-- TASK INSTRUCTIONS --
Please output every entry below precisely as written.
━━ RECORDS SUPPLIED ━━
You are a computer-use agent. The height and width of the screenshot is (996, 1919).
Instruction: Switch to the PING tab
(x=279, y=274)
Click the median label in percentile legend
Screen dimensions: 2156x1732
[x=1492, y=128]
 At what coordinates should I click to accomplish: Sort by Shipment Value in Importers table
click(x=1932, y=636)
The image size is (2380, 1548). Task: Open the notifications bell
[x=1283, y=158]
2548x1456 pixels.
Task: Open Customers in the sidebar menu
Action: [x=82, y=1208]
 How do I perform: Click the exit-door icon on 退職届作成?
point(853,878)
━━━
-- ANSWER TO THE PROBLEM --
You are a computer-use agent. The height and width of the screenshot is (996, 1919).
Instruction: Switch to the PING tab
(x=279, y=274)
Click the median label in percentile legend
Screen dimensions: 2156x1732
[x=1492, y=128]
 At what coordinates should I click to accomplish: Sort by Shipment Value in Importers table
click(x=1932, y=636)
The image size is (2380, 1548). Task: Open the notifications bell
[x=1283, y=158]
2548x1456 pixels.
Task: Open Customers in the sidebar menu
Action: [x=82, y=1208]
 How do I perform: Click the exit-door icon on 退職届作成?
point(853,878)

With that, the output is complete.